Threat: Vulnerability in TiDB Extension/Plugin (High Severity Cases)

  • Threat: Vulnerability in TiDB Extension/Plugin (High Severity Cases)

    • Description: A custom-developed or third-party TiDB extension or plugin contains a high-severity security vulnerability (e.g., remote code execution, privilege escalation) that directly impacts the core TiDB components. An attacker exploits this vulnerability to gain unauthorized access, execute arbitrary code on the TiDB server itself, or disrupt the TiDB cluster. This differs from lower-severity vulnerabilities that might only affect the plugin's functionality.
    • Impact: Could range from data breaches (confidentiality loss) with direct access to TiDB data, to complete system compromise of the TiDB server and potentially other cluster components.
    • Affected Component: The specific TiDB extension or plugin, and critically, other core TiDB components (TiDB server, potentially TiKV or PD if the vulnerability allows for privilege escalation).
    • Risk Severity: High
    • Mitigation Strategies:
      • Thorough Code Review: Conduct rigorous security-focused code reviews of all custom extensions and plugins, with a particular emphasis on identifying high-severity vulnerabilities.
      • Vulnerability Scanning: Use static and dynamic analysis tools, focusing on identifying vulnerabilities that could lead to RCE or privilege escalation.
      • Sandboxing: Strongly consider running extensions in a highly restricted, sandboxed environment to limit their access to the TiDB server and other system resources, even if this impacts functionality.
      • Regular Updates: Keep extensions and plugins up to date with the latest security patches.

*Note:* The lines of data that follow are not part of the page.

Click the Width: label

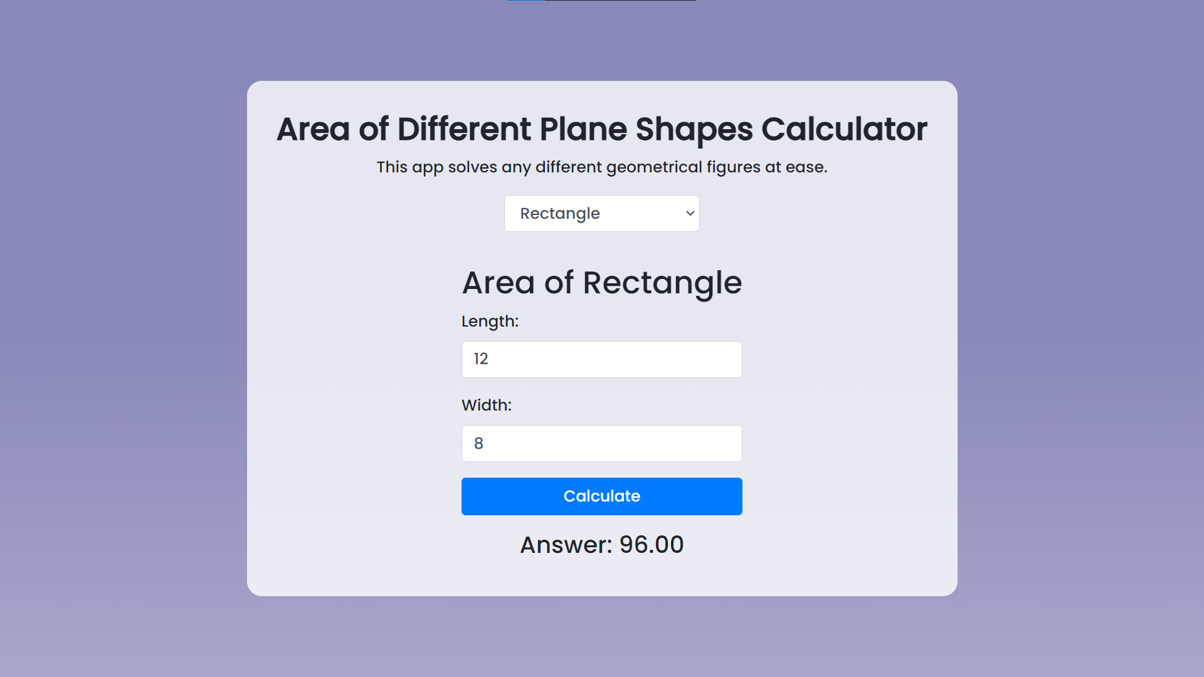487,406
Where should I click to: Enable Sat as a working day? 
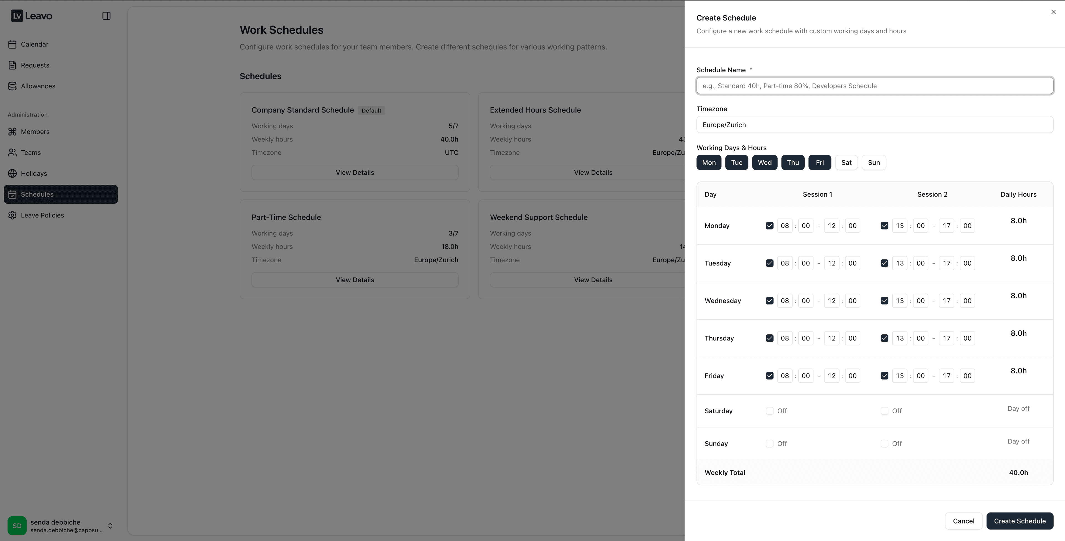pos(846,162)
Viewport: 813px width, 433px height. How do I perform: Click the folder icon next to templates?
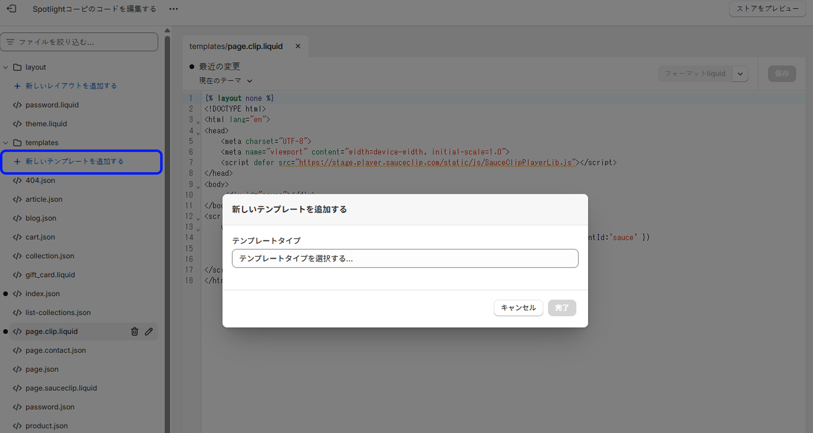click(17, 143)
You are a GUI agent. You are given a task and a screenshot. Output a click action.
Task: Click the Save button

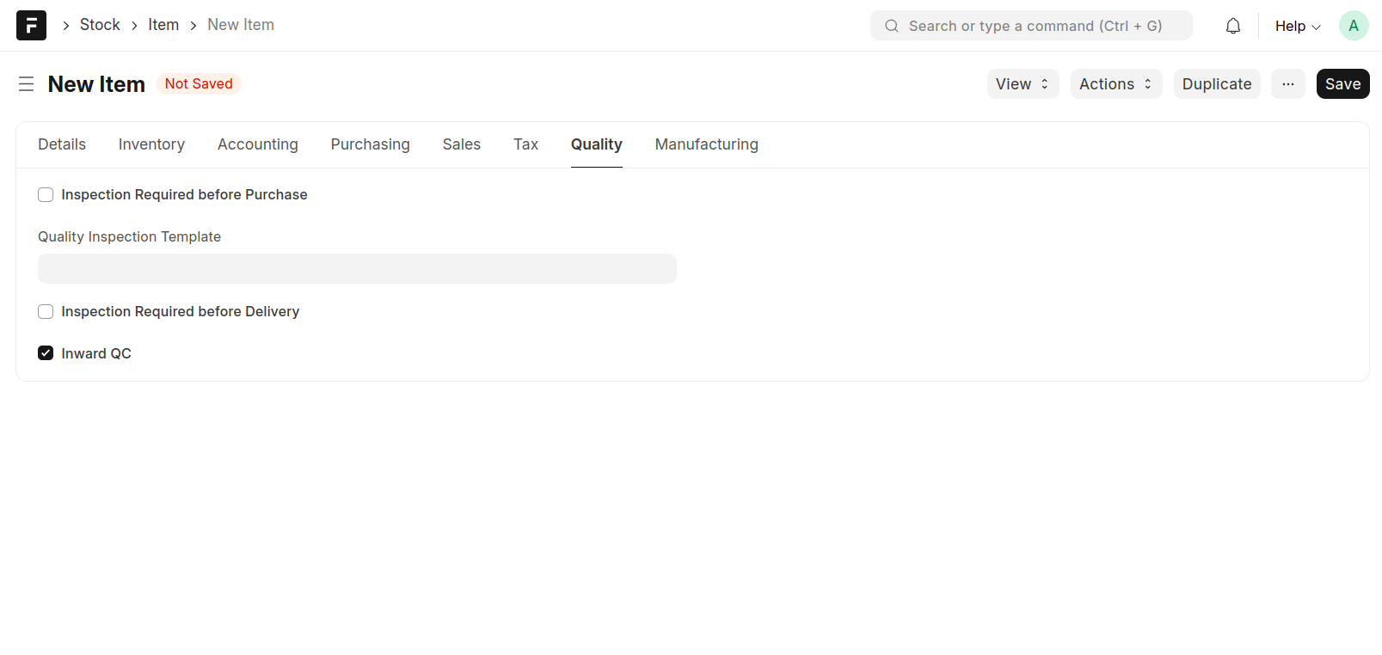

Prioritize updates that address high-severity vulnerabilities.
      • Least Privilege: Grant extensions only the absolute minimum necessary privileges. Re-evaluate privileges regularly.
      • Vendor Security: If using third-party plugins, choose reputable vendors with a strong security track record and a demonstrated commitment to promptly addressing vulnerabilities. Consider alternatives if the vendor's security posture is questionable.
      • Disable if Unnecessary: If a plugin or extension is not strictly required, disable it to reduce the attack surface.